— Exercise brief —
Reproduce, please, only the lines from the first line below to the line containing "Task: Disable the 未入金督促 flag", inclusive.

— Record excerpts —
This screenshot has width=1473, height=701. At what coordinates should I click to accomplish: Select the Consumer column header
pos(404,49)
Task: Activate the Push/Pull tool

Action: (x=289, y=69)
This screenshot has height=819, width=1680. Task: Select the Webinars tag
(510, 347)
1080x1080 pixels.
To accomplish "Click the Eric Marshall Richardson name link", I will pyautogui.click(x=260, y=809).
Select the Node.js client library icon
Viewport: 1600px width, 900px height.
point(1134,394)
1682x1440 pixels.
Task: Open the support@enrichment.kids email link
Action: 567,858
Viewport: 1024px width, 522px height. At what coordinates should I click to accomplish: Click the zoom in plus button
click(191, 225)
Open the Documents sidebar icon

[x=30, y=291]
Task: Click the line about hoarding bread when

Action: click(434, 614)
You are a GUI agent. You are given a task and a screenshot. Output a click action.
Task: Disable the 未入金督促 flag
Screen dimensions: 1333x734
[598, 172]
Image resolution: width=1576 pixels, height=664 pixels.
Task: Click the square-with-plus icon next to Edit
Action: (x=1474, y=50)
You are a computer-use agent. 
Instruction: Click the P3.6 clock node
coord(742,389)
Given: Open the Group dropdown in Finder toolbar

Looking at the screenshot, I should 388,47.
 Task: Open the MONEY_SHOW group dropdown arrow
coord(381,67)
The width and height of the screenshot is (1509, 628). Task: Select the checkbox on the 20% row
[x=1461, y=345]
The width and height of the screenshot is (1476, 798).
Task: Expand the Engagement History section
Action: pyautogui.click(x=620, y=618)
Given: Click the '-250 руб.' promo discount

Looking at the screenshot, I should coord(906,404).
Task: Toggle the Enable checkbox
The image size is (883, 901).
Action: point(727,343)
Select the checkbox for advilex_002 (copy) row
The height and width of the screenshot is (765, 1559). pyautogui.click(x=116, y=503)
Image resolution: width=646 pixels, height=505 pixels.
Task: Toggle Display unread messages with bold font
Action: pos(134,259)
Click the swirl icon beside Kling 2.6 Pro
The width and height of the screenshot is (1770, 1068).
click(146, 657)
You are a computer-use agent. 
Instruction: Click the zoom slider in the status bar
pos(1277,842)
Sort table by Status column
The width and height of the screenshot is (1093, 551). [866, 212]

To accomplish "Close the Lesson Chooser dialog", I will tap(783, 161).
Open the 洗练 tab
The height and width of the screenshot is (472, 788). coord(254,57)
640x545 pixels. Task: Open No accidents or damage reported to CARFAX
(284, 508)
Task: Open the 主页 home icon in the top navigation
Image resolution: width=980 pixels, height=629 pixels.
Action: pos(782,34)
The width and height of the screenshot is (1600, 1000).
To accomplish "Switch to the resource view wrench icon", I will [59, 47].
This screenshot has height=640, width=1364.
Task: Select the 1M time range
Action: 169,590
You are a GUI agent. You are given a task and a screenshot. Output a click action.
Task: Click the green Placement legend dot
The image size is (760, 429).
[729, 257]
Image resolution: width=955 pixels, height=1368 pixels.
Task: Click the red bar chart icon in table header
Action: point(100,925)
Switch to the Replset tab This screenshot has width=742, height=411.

— Solution —
This screenshot has width=1473, height=701. At what coordinates should I click to accomplish: Select the Consumer column header
pos(404,49)
Task: Activate the Push/Pull tool

Action: (x=289, y=69)
This screenshot has height=819, width=1680. Task: Select the Webinars tag
(510, 347)
1080x1080 pixels.
To accomplish "Click the Eric Marshall Richardson name link", I will pyautogui.click(x=260, y=809).
Select the Node.js client library icon
Viewport: 1600px width, 900px height.
point(1134,394)
1682x1440 pixels.
Task: Open the support@enrichment.kids email link
Action: 567,858
Viewport: 1024px width, 522px height. At what coordinates should I click to accomplish: Click the zoom in plus button
click(191, 225)
Open the Documents sidebar icon

[x=30, y=291]
Task: Click the line about hoarding bread when

Action: click(434, 614)
You are a GUI agent. You are given a task and a screenshot. Output a click action.
Task: Disable the 未入金督促 flag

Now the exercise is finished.